Quantifying the spatiotemporal spread in humans of tick-borne diseases maintained in enzootic transmission cycles remains a major challenge. Although the distribution of infected tick-borne disease vectors has been used to map the entomological or acarological risk of Lyme disease,9,10 vector-based data sets are generally not available longitudinally (with some exceptions, including New York State11) and thus are not useful to model disease spread. Furthermore, if the outcome of interest is the geographic distribution or the incidence of human disease, vector data only partially correlate with disease cases.9,12
The patterns of Lyme disease expansion at the national level can be inferred using US Centers for Disease Control and Prevention (CDC)–compiled reported cases based on the standardized case definition approved by the Council of State and Territorial Epidemiologists.13 Surveillance for Lyme disease in the United States is based on reports submitted by laboratories and health care providers to state and local health departments.14 As stated by Nelson et al,4 “These reports provide valuable insight into the age and sex distribution of patients with [Lyme disease] and the seasonality and geographic distribution of cases, and they enable monitoring of disease trends over time.”4(p1625) Unfortunately, because of biases in diagnosis and reporting, as well as variation in surveillance practices by administrative jurisdictions, reported cases capture only a fraction of the overall frequency of Lyme disease within a population.4
Although both overreporting and underreporting occur,3,15,16 previous studies4,17,18 at the state and national level indicate that underreporting of clinically diagnosed Lyme disease is the dominant net outcome.
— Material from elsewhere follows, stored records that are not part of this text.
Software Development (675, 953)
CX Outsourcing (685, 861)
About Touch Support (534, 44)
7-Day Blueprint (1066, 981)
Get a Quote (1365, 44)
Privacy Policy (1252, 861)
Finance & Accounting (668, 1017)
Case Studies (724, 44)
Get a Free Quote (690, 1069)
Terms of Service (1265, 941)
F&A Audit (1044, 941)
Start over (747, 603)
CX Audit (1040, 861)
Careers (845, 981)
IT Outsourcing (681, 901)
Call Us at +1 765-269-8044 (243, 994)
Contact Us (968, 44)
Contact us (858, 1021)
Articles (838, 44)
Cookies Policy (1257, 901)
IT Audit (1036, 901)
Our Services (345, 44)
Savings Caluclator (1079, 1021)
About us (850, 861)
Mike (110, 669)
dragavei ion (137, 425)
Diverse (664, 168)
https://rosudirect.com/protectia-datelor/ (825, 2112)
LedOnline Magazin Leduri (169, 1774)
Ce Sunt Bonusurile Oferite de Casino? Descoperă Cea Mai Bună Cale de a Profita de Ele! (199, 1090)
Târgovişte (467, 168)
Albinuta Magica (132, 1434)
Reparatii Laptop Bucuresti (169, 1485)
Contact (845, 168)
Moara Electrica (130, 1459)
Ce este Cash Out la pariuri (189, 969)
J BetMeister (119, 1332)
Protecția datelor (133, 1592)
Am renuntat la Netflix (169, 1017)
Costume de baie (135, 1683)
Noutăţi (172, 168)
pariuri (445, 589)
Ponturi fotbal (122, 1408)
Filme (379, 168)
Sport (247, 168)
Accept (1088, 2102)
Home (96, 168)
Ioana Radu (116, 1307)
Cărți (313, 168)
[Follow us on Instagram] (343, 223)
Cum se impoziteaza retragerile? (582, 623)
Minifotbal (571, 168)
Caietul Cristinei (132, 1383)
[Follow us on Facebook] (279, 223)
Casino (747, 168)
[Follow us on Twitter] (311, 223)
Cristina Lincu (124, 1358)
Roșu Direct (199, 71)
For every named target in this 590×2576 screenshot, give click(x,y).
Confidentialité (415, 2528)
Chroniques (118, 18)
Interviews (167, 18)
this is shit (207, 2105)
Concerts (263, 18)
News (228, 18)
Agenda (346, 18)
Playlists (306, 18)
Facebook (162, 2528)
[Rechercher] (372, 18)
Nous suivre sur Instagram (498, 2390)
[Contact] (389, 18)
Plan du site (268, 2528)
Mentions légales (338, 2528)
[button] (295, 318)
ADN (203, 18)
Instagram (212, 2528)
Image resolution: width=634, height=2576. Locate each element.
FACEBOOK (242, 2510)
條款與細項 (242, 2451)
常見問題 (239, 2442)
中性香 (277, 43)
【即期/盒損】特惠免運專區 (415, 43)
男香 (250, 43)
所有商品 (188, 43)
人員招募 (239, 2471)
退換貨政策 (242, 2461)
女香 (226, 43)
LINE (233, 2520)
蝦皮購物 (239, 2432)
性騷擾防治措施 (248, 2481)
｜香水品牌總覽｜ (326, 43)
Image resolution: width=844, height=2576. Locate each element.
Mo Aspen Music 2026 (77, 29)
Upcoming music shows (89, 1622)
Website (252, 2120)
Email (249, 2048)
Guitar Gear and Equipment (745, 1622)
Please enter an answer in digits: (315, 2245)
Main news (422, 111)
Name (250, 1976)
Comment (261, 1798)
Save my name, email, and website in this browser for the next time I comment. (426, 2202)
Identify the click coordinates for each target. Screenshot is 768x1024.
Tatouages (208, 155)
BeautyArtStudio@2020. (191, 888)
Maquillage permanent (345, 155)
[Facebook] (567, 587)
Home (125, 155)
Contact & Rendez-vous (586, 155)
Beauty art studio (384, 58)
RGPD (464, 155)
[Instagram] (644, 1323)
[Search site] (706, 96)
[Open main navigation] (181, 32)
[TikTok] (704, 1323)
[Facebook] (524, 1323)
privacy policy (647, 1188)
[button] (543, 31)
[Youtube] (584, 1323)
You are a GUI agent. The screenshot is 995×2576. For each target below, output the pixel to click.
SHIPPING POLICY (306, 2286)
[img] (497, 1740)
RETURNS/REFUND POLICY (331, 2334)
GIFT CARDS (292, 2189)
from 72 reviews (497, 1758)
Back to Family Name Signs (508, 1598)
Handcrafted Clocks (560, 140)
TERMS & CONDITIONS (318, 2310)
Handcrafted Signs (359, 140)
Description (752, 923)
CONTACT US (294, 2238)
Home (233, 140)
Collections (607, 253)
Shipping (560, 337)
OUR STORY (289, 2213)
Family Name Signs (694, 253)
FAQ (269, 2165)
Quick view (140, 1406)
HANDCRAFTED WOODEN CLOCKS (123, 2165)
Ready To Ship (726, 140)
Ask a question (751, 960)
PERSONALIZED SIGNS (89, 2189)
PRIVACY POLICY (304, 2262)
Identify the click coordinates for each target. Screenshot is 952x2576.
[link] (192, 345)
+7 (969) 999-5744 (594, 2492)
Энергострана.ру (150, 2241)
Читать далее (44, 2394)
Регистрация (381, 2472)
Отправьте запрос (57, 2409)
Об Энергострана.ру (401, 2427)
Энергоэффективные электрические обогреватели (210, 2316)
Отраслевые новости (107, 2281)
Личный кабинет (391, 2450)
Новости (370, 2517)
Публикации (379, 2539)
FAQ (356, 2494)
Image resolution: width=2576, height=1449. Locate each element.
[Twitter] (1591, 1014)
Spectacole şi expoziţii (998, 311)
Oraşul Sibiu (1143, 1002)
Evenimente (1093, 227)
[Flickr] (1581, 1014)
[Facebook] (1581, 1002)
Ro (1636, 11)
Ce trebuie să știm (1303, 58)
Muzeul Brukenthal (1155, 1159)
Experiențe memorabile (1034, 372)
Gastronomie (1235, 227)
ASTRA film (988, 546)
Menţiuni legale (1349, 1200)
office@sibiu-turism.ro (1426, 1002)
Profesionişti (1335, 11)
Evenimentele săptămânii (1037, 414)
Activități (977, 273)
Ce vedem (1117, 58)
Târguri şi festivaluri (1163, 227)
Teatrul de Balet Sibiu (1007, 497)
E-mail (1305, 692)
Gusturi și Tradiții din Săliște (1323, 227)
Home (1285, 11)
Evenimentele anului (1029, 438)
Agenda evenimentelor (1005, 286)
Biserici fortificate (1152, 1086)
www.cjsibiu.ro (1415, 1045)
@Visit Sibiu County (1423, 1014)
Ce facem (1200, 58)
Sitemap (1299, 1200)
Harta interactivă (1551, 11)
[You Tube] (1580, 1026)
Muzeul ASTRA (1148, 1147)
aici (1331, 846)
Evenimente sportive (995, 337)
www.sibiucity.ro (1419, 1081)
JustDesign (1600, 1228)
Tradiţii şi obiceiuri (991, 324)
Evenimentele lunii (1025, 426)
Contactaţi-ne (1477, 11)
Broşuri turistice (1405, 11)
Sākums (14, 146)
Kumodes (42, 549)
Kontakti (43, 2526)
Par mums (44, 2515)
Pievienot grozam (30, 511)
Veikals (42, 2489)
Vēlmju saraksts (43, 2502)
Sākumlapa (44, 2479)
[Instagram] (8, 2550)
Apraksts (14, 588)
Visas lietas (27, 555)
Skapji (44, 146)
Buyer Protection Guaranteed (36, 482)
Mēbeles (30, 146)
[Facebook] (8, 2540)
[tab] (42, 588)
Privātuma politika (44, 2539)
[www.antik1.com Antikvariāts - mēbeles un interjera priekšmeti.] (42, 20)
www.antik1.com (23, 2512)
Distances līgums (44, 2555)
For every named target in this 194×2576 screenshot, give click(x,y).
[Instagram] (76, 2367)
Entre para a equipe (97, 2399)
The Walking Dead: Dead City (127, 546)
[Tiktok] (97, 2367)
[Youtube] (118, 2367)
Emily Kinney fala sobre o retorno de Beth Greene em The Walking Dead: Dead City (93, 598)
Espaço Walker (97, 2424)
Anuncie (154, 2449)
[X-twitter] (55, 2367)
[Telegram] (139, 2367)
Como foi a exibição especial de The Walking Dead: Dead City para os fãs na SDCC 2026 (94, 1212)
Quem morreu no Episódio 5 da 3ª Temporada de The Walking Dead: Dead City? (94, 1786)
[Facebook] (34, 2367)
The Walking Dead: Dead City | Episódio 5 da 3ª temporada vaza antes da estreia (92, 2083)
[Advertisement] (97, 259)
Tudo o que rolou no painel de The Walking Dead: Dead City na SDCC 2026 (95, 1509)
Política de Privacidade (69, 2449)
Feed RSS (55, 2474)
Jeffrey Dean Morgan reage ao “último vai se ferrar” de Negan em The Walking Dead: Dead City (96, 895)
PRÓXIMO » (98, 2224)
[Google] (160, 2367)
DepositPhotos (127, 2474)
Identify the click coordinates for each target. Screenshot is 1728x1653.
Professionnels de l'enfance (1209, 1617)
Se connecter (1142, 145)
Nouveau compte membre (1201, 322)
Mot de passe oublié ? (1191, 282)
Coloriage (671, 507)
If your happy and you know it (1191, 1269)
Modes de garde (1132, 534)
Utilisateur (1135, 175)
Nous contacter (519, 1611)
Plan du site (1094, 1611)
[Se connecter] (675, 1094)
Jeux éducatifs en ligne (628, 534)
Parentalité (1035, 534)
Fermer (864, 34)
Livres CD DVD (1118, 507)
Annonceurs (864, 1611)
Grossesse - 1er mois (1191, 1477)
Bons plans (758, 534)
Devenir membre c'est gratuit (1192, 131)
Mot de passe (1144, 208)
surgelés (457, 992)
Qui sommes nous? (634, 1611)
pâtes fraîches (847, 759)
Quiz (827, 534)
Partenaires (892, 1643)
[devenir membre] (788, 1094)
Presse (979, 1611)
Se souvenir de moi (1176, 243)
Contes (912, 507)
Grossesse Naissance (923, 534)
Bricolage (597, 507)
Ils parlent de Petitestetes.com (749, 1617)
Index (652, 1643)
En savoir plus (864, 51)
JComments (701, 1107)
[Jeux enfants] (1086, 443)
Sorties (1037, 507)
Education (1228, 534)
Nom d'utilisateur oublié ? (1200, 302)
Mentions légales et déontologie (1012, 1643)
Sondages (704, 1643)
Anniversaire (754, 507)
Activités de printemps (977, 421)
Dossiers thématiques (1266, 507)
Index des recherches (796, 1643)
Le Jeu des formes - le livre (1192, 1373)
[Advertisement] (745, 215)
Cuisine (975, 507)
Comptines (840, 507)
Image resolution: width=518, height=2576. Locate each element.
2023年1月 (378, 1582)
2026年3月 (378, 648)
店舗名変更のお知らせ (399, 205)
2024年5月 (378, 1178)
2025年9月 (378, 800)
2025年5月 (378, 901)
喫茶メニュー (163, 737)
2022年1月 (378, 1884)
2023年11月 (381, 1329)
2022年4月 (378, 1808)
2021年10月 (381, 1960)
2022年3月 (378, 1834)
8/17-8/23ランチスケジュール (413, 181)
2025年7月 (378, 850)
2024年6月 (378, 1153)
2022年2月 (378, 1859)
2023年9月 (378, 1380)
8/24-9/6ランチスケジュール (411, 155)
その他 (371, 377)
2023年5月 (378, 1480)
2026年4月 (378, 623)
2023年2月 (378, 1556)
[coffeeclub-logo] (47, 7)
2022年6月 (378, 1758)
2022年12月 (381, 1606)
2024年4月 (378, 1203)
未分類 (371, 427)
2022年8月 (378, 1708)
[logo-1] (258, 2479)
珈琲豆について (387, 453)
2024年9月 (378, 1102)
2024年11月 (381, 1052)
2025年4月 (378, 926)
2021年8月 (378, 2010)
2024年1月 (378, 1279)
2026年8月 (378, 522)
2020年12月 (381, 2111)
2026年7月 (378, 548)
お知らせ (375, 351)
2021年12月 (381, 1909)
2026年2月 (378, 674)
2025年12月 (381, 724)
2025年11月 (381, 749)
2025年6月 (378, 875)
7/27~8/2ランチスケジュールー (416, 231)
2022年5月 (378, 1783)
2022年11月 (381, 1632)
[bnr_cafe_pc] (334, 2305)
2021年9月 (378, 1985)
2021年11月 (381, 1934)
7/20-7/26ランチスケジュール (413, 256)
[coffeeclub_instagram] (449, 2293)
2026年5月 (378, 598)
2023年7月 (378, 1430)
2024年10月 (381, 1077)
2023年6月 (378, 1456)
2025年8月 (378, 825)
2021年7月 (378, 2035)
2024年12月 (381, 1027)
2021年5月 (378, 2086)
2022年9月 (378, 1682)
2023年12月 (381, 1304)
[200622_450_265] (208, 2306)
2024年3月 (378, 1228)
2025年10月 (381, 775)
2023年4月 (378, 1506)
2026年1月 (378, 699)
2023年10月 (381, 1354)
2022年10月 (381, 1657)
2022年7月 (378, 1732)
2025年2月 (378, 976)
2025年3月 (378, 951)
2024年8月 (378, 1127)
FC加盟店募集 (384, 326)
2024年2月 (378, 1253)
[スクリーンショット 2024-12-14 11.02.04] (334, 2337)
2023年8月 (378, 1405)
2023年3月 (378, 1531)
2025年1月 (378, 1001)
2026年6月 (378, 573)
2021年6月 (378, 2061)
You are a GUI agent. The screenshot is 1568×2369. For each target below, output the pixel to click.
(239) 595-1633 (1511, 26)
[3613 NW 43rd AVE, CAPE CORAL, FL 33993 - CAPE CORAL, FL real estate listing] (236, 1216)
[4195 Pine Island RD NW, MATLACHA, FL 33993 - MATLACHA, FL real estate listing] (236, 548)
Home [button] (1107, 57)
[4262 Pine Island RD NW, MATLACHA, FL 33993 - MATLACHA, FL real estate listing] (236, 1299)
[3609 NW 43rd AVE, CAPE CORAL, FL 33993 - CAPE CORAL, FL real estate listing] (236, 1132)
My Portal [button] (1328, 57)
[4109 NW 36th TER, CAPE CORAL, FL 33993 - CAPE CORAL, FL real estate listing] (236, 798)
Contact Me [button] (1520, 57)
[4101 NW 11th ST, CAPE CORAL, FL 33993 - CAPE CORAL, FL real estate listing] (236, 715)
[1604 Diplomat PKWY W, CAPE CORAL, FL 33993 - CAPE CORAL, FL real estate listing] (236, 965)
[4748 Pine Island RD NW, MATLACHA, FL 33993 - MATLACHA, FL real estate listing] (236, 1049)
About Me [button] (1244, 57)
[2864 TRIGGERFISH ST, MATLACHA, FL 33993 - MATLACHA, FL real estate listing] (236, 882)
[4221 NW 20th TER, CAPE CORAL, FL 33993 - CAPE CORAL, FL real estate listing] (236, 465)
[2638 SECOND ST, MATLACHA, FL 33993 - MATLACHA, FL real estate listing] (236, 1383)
However, Lyme disease underreporting is not uniform. According to Nelson et al,4 although 96.3% of Lyme disease cases reported to the CDC between 2005 and 2010 were concentrated in the 15 highest-incidence states, 19.4% of all clinically diagnosed cases investigated occurred outside of those states, indicating that they were missed in CDC reports. Multiple factors likely lead to increased reporting in high-incidence states, including greater public and health care provider awareness. Furthermore, the fact that a history of exposure in a state or county with at least 2 reported human cases is one of the criteria for considering a Lyme disease case as confirmed may intensify this bias and result in increased underreporting in counties or states where Lyme disease is emerging. A skewed emphasis of surveillance efforts on these high-incidence states and counties may then limit the ability to identify areas of Lyme disease emergence, where misdiagnosis or late diagnosis can lead to more severe disease manifestations.19
Because no standardized nationwide tick surveillance system currently exists in the United States, there is a need to maximize information extraction from data reported by the CDC in an attempt to overcome potential biases and produce actionable public health information. Previous models of reported Lyme disease spatiotemporal patterns have been generated for New York State,18,20 the Northeast,8,18 and areas undergoing geographic expansion of the disease, such as Michigan,21 Virginia,22 Minnesota,23 Iowa,24 and Pennsylvania.19 Our study expands the geographic scope of this work to include all of the main endemic areas in the United States identified by Kugeler et al7 as high-incidence states, as well as surrounding states. In addition, a novel modeling approach is presented to describe the progression of Lyme disease at a county level by estimating the yearly probability of reporting the first case of Lyme disease in each county in the study area. This approach goes beyond describing spatiotemporal patterns of cases to focus on identifying emerging areas based on ecological factors (eg, distribution of tick vectors)8 and human behavioral factors (eg, travel history and information sharing between neighboring counties). Specifically, a time series of case-reporting data in focal and neighboring counties was constructed between January 2000 and December 2017, as well as environmental and available tick data mechanistically linked to Lyme disease risk, to estimate associations with the probability of reporting the first case of Lyme disease in disease-free counties. The analyses were conducted between January and August 2019. This approach involved a statistical regression model, the results of which were included in a diffusion model to simulate the spatiotemporal dynamics of the probability of reporting the first Lyme disease case between 2000 and 2017. By incorporating covariates associated with the underlying ecological processes contributing to the disease spread of counties and their neighbors, it was expected that our model approach would identify nonreporting counties with high probability to begin reporting Lyme disease cases in the future.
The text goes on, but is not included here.